Hollywood, after all, is the reason this town will be buzzing this week.
With all the filmmakers, movie stars and military brass in our midst, I figure they've seen a lot, but they probably haven't seen anything like La Mariana.
It's not the kind of place one finds on one's own. Tucked away off Sand Island Access Road, the restaurant is still a masterpiece in the making, continually being tweaked by Annette La Mariana Nahinu, a good-humored dynamo who recognized in 1955 that paradise was disappearing and has fought ever since to preserve a piece of it.
LA MARIANA
Food 1/2 Service Ambience Value 1/2 Address: 50 Sand Island Access Road. Look for a makeshift that reads "50," make two quick rights and look for the sign on the left
Phone: 848-2800
Hours: Lunch 11:30 a.m. to 2 p.m. daily; dinner 5 to 9 p.m. Sundays to Thursdays, to 10 p.m. Fridays and Saturdays
Cost: About $20 for two for lunch; about $30 to $40 for dinner for two without drinks
La Mariana Sailing Club was born that year, but it was never smooth sailing for the club as the leased land underneath it changed hands, forcing Nahinu to move operations. A snack bar was started to help with upkeep and rising berth costs, and it has kept growing and improving. It's still far from a four-star operation, but the food is decent and try as theme restaurants might, they could never capture this sort of ambience, rooted not in a manufacturing plant and what money can buy, but in affection for another era.

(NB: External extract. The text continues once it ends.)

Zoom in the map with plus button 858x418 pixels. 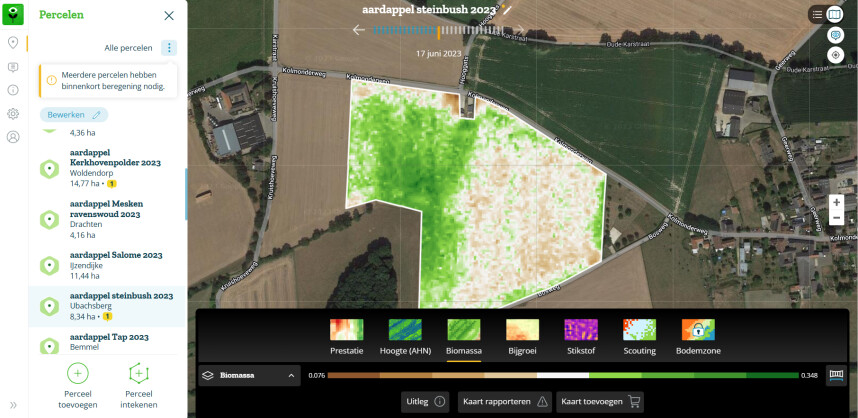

I'd like to say this is located waterfront off Keehi Lagoon, but people would get the wrong impression. This is the sort of water surrounded by brush as existed before hotels came in and cleared any elements that might mar a tourist's panoramic vista.
The restaurant's interior is festooned with fisherman's glass floaters holding multicolor lights. In the back is a waterfall, and kitschy totems grin and glare. Corky, a meowing African Gray parrot, also greets guests.
This is still a good place for a business lunch, the surroundings immediately putting people at ease. Trouble is, it's so comfortable, you might linger too long or promise too much. On the menu by day are club sandwiches ($7.75), burgers ($6.75), fish and chips ($7.75), eggs benedict ($4.75 half, $9 full order), your standard coffeeshop fare, whether it's 1955 or 2001.
In the evening, bring on the strawberry margaritas and relax over sashimi (market price) and crisp, veggie-filled lumpia ($4.95) served with a fiery blend of vinegar, garlic and likely some of those Hawaiian chili peppers that caught Bazore's eyes more than 60 years ago.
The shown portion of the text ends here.